As the micro-lending mania flourished, I thought that this too would pass. Like so many faddish schemes of the past, I saw micro-lending as one more fashionable way to turn liberal eyes away from the true causes of poverty in the developing world. Instead of dealing with the legacy of colonialism and the continuing pillage of imperialism, micro-leading gives comfortable people in the West a guilt-cleanser, a measure of smug acknowledgement – like the once popular “CARE” packages – that poverty was being whipped. It is certainly less costly than repaying the teeming masses for centuries of exploitation, brutal domination, and neglect. And I was well aware of the argument that a mere $200 micro-loan could help a poor villager establish a bicycle shop. But I wondered how the other villagers could rise from poverty by also setting up bicycle shops.

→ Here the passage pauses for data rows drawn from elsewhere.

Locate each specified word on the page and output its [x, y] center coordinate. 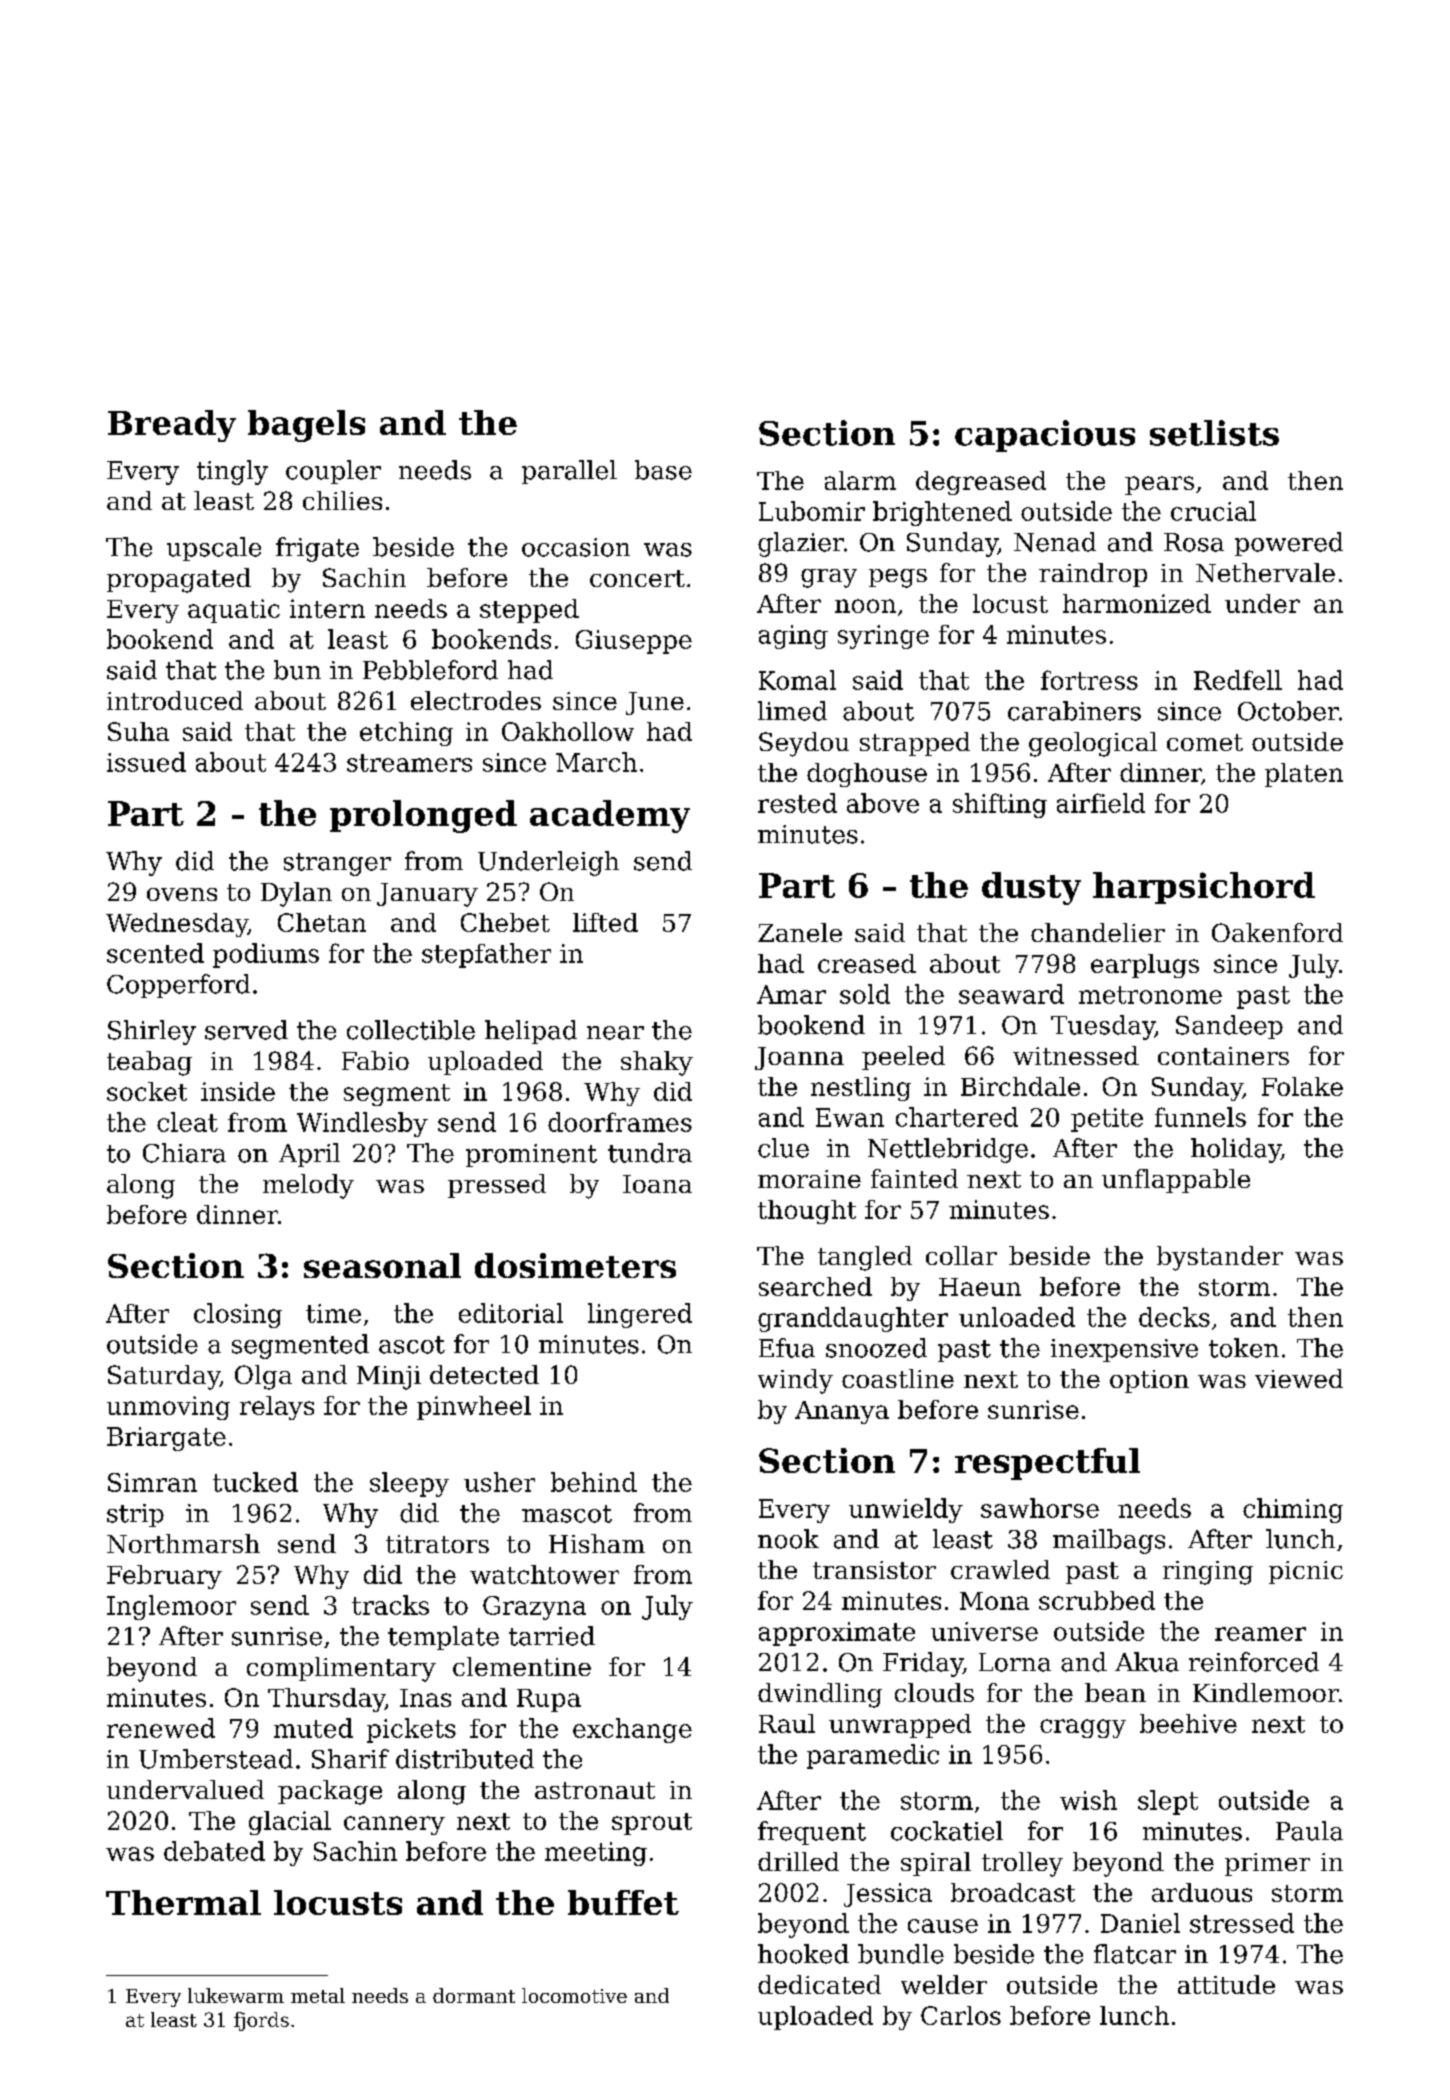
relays [277, 1408]
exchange [632, 1730]
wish [1088, 1800]
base [663, 470]
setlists [1214, 433]
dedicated [819, 1984]
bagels [306, 426]
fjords [261, 2021]
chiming [1293, 1510]
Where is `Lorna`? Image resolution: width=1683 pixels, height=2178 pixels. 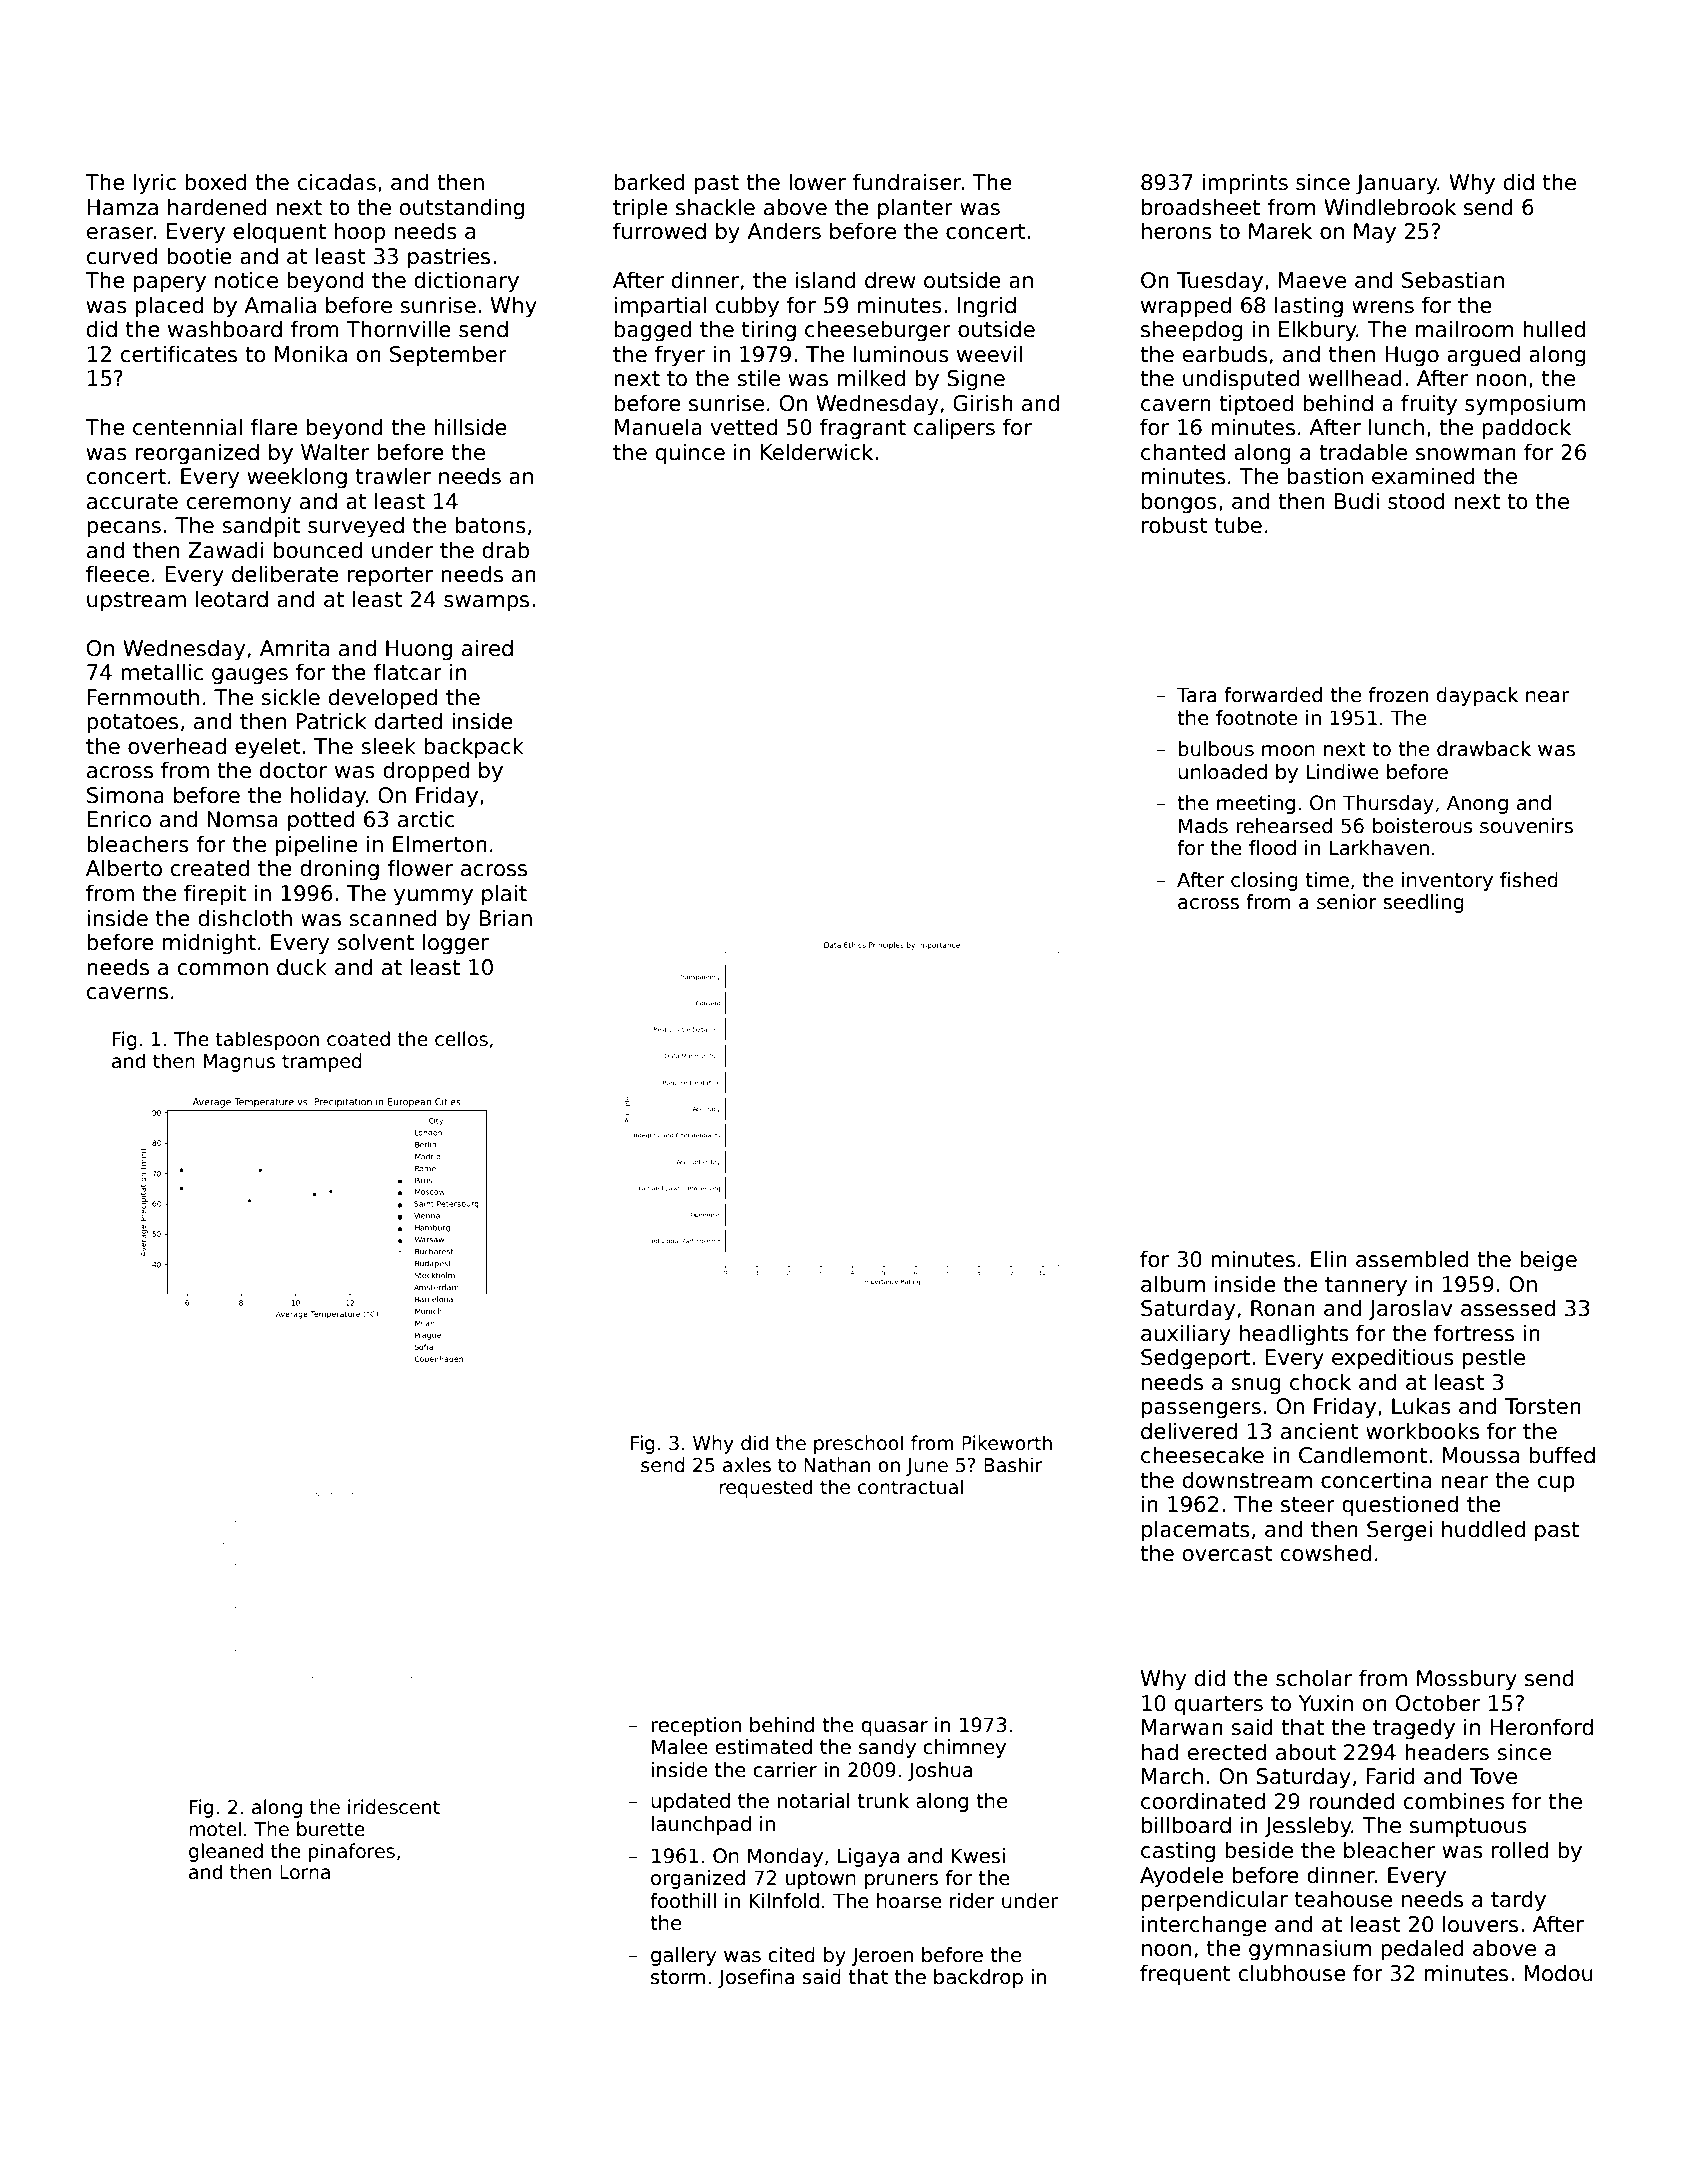 Lorna is located at coordinates (305, 1872).
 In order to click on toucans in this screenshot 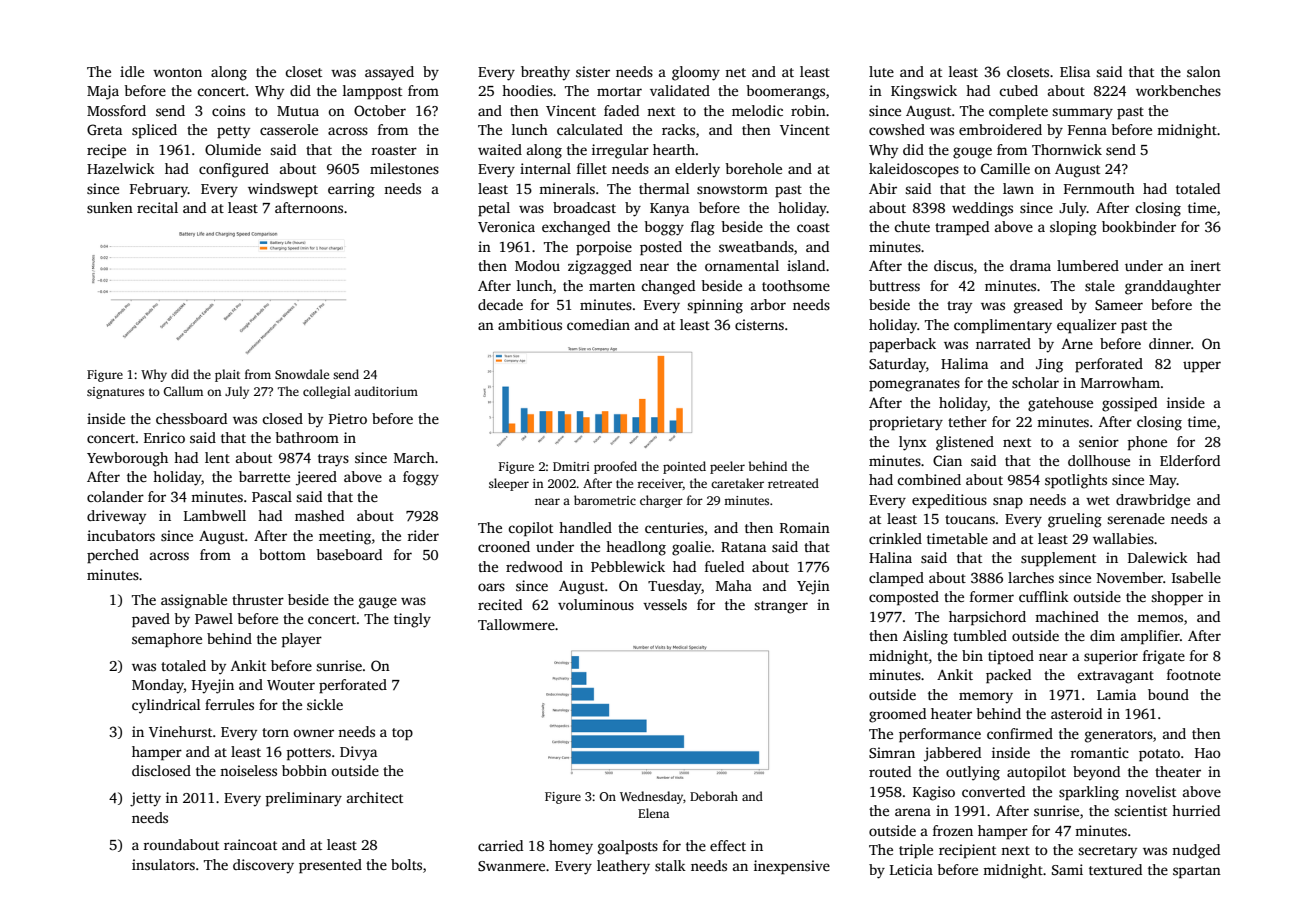, I will do `click(970, 519)`.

But lurking in all the palaver over micro-loans was the interesting micro-fact: lenders generally charged between 25 to 100% annual interest. Now I don’t know what village loan sharks charge, but my imagination stretches to envision their pushing much beyond these bounds. Granted, their collection methods might be considerably more severe than the beneficent micro-lender. To my mind, the micro-lending mania produced the aura of the pay-day loan shops that prey upon the working poor in the US.

But the micro-lending phenomena proved to be more than a passing fad. Today in India, one of the largest “markets” for micro-loans, there are more than 25 million borrowers and loans total well over 200 billion rupees. Total loans have grown nearly six times in three years. Banks and private equity firms have plowed over $4 billion this year into what has become a significant industry. The largest micro-lending firm recently offered $350 million in shares on the Indian stock market, according to The Wall Street Journal (10-29-10). Capitalism has discovered micro-lending.

Whatever noble intentions may have spurred the micro-lending movement, it was quickly stripped of any such sentiments when the financiers discovered it. Like efforts in the US to encourage low-income home ownership, the financial predators saw only profit. And they leaped at it, pushing the limits as far as the last dollar (or rupee) of profits could be squeezed out. The parallel between this exploitation of the most vulnerable in India and our own tragic exploitation of the poor through sub-prime mortgages is glaringly apparent.

It took a rash of suicides by borrowers to bring these abuses to the attention of Indian government regulators. The headlines in The Wall Street Journal tell it all: India’s Major Crisis in Microlending: Loans Involving Tiny Amounts of Money Were a Good Idea, but the Explosion of Interest Backfires (10-29-10), Backlash in Microlending (10-30-10). All debt payments have been suspended by the authorities and loan agents have been arrested in the Indian state burdened with 30% of the country’s micro-loans, leading WSJ writers to conclude that “the microlending movement… has in recent weeks fallen into chaos.” Once again financial predations result in chaos and crisis, a pattern that only escapes those willfully blind or cornered by self-interest.

The naked truth is that lending, like insuring, is a socially useful function if and only if it is democratically administered and publicly sustained. There is no rational or moral justification for engaging private interests. A disinterested public administrator armed with default data, an available loan fund, and a reasonable sense of social priorities and judgment of character could dispense loans untainted by the distraction of profits. Profits only distort the rationality or efficiency of this necessary social function.

The same could be said of insurance. Armed with actuarial tables (usually assembled from data collected from government agencies), a schedule of costs and benefits can be constructed by a competent statistician. It is an easy step to fairly and equitably distributing these costs and benefits in the most efficient and democratic way. Again there is no justification for introducing private gain into this process. It’s only an invitation to chaos and crisis.

It’s time to drive the money lenders from the temple.